Бен с Марком вернулись к машине. Было почти 5:30.
46
В без четверти шесть они подъехали к церкви Святого Андрея.
Храм отбрасывал длинные тени, которые, словно пророчествуя, накрыли дом
священника, стоявший на другой стороне улицы. Вытащив с заднего сиденья сумку
Джимми, Бен вытряхнул ее содержимое. Там отыскалось несколько маленьких ампул.
Бен выплеснул то, что в них было, за окошко, сохранив флакончики.
— Что вы делаете?
— Наберем туда святой воды, — объяснил Бен. — Идем.
Они прошли по тротуару к церкви и поднялись по ступеням.
Собравшийся было открыть центральную дверь Марк вдруг остановился и ткнул
пальцем:
— Смотрите.
Ручка почернела и слегка оплавилась, будто сквозь нее
пропустили мощный электрический разряд.
— Тебе это о чем-нибудь говорит? — спросил Бен.
— Нет. Нет, но… — Марк тряхнул головой, прогоняя
неоформившуюся мысль, открыл дверь, и они вошли.
В церкви было серо, прохладно, ее заполняло то бесконечное
беременное молчание, которое роднит все пустые алтари веры, и белой, и черной.
По обе стороны от широкого прохода, разделяющего два ряда скамей, гипсовые
ангелы удерживали чаши со святой водой, склонив спокойные, полные радостного
понимания лица, словно им хотелось увидеть свое отражение в неподвижной воде.
Бен положил ампулы в карман и велел:
— Омой лицо и руки.
Марк встревоженно посмотрел на него.
— Это же свя... свято…
— Святотатство? На этот раз нет. Давай. Они макнули в
неподвижную воду руки, потом плеснули на лица — так только что проснувшийся
человек плещет холодной водой в глаза, чтобы снова загнать в них окружающее.
Достав из кармана первую ампулу, Бен стал заполнять ее, и
тут пронзительный голос прокричал: «Эй, там! А ну! Что это вы делаете?»

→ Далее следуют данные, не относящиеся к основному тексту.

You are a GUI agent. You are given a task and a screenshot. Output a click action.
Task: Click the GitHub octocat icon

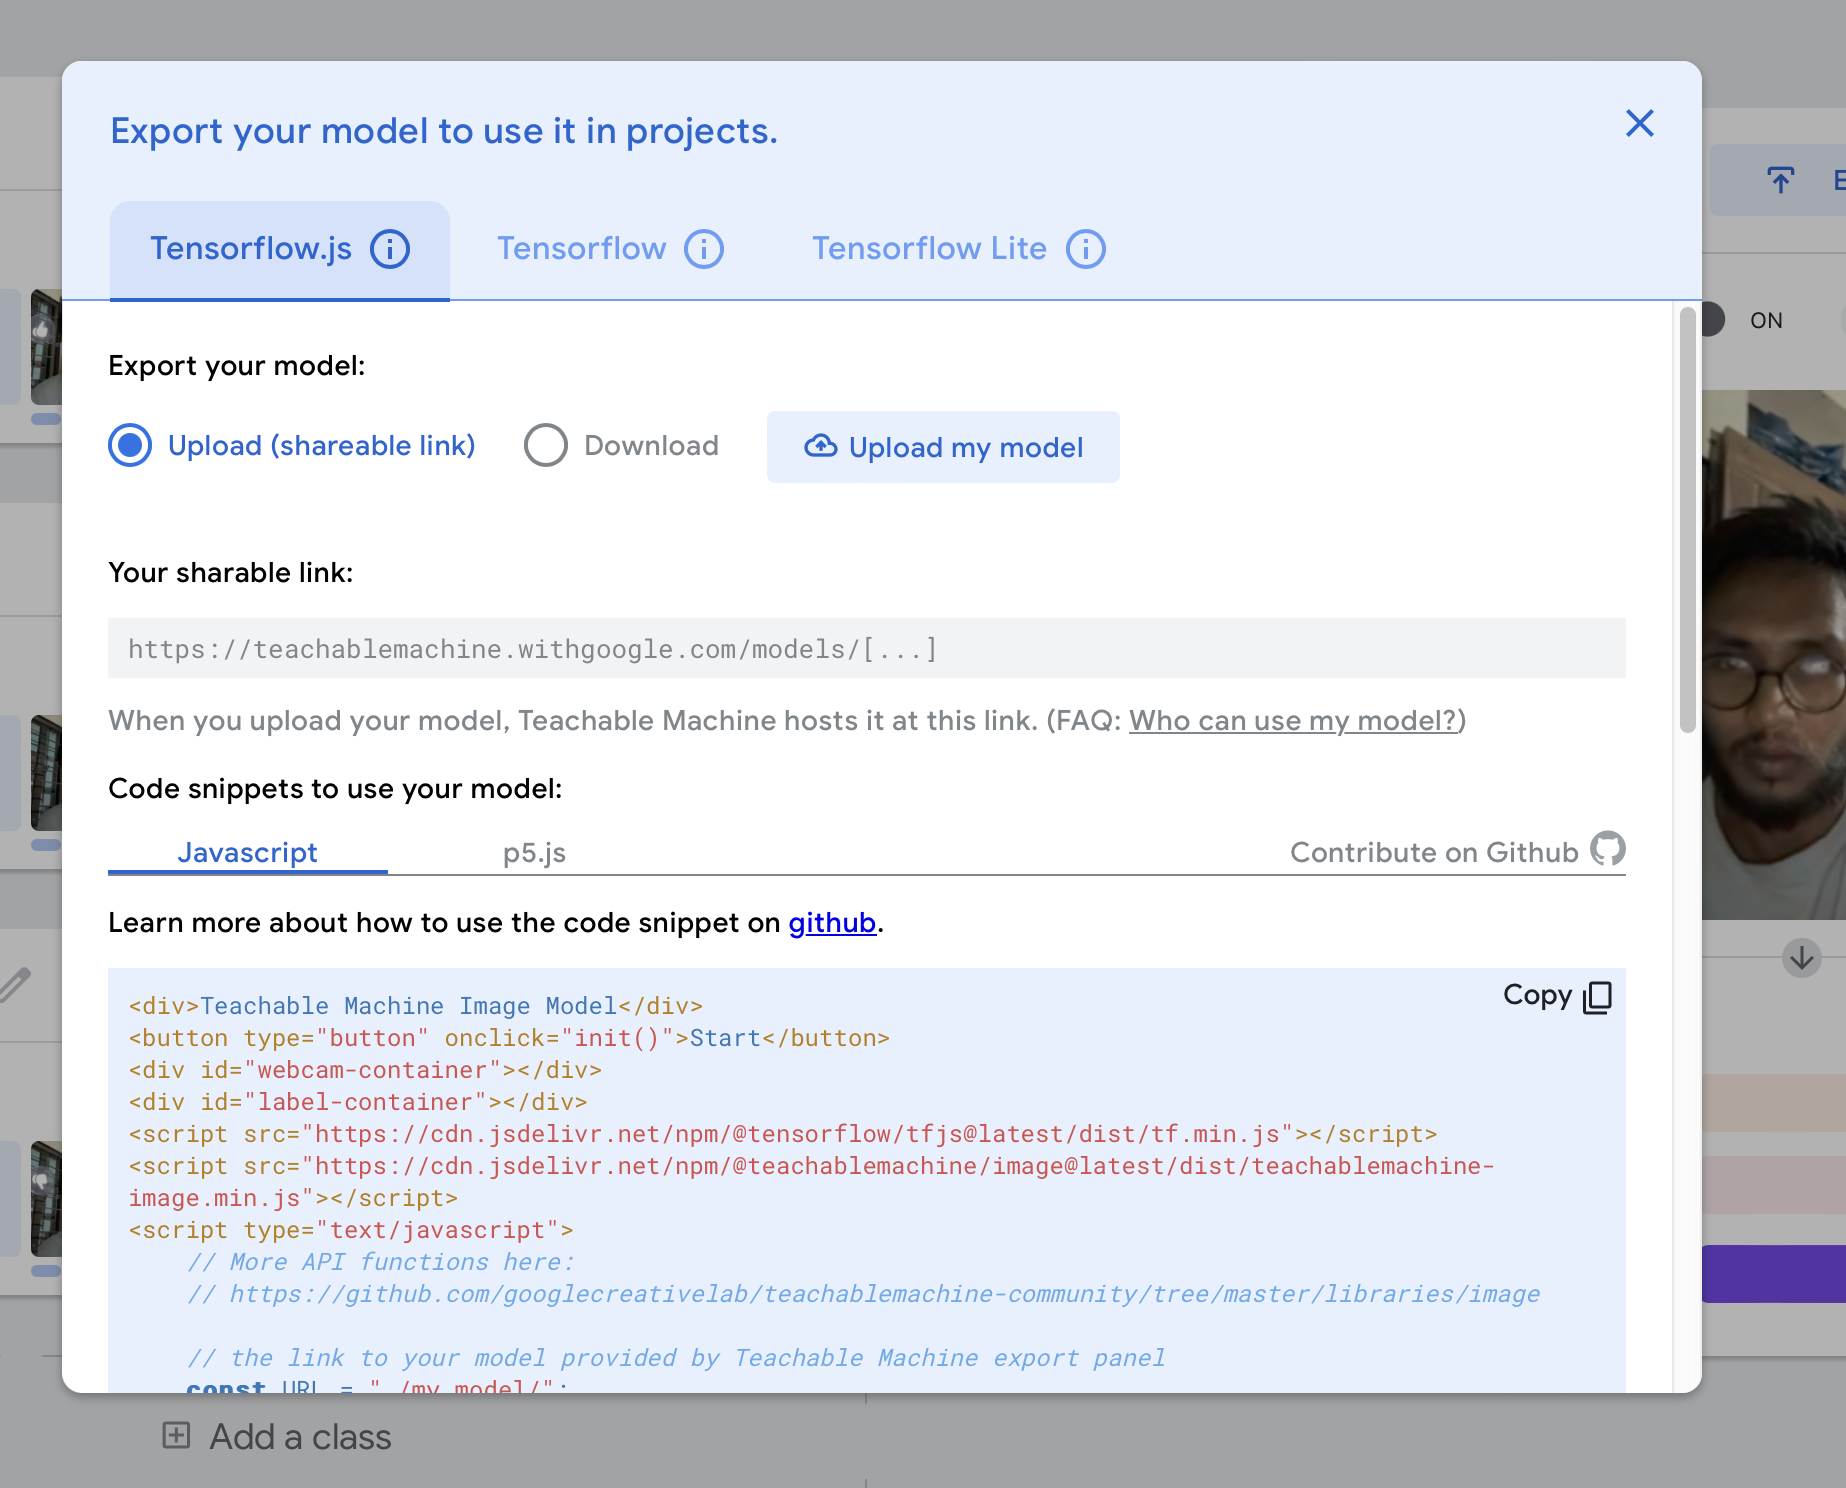pyautogui.click(x=1608, y=849)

Бен обернулся. Оказалось, что голос принадлежит Роде
Корлесс, домоправительнице отца Каллахэна, которая сидела на первой скамье,
беспомощно крутя в руках четки. Из-под подола черного платья торчало нижняя
рубашка, волосы были в беспорядке — она причесывала их пальцами.
— Где святой отец? Что вы делаете? — голос был тонким,
пронзительным, близким к истерике.
— Вы кто? — спросил Бен.
— Миссис Корлесс. Экономка отца Каллахэна. Где святой отец?

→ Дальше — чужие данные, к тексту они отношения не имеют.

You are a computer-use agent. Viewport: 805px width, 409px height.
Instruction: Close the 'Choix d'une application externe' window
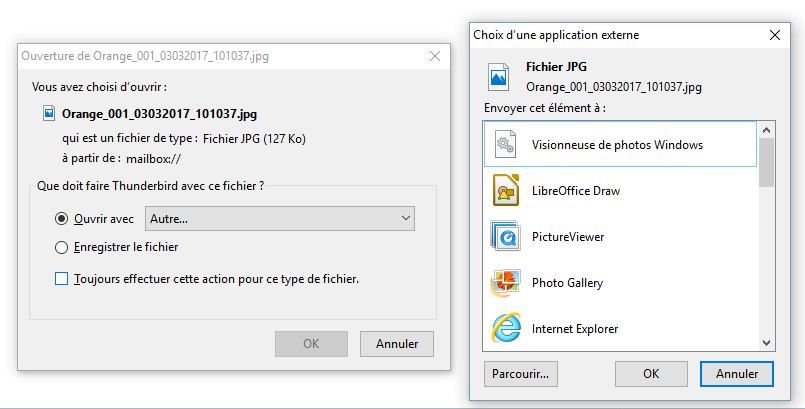pyautogui.click(x=774, y=35)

Что вы делаете? — Женщина стиснула руки, ломая пальцы.
— Отец Каллахэн нас покинул, — сказал Бен как мог осторожно.
— О, — она прикрыла глаза. — Он выступил против той напасти,
что поразила этот город?
— Да, — ответил Бен.
— Так я и знала, — сказала миссис Корлесс. — Можно было не
спрашивать. Отец Каллахэн — хороший священник, твердый слуга Господа. Всегда
находились такие, что говорили: ему-де никогда не обрести такой силы духа,
чтобы занять место отца Бергерона, но он занял. Значит, вышло, что отец
Каллахэн не то что хорош — слишком хорош для него. — Миссис Корлесс посмотрела
на них широко раскрытыми глазами. Из левого выкатилась и сбежала по щеке
слезинка. — Он ведь не вернется, правда?
— Не знаю, — сказал Бен.
— Болтали, дескать, святой отец пьет, — продолжала Рода
Корлесс, словно не услышала. — А был хоть один священник-ирландец, который не
зря ел свой хлеб да к бутылке не прикладывался? Это вам не белоручки-неженки,
сосунки, церковные крысы! Куда им до него! — Ее голос поднялся к сводчатому
потолку в хриплом, почти вызывающем крике. — Он священником был, а не
каким-нибудь святошей-олдерменом!
Бен с Марком слушали молча, не удивляясь. Бен был пронизан
нереальностью, и ничто уже не удивляло, даже сил на это не было. Бен с Марком
перестали считать себя борцами, мстителями, избавителями — день вобрал их в
себя, они беспомощно жили — и только.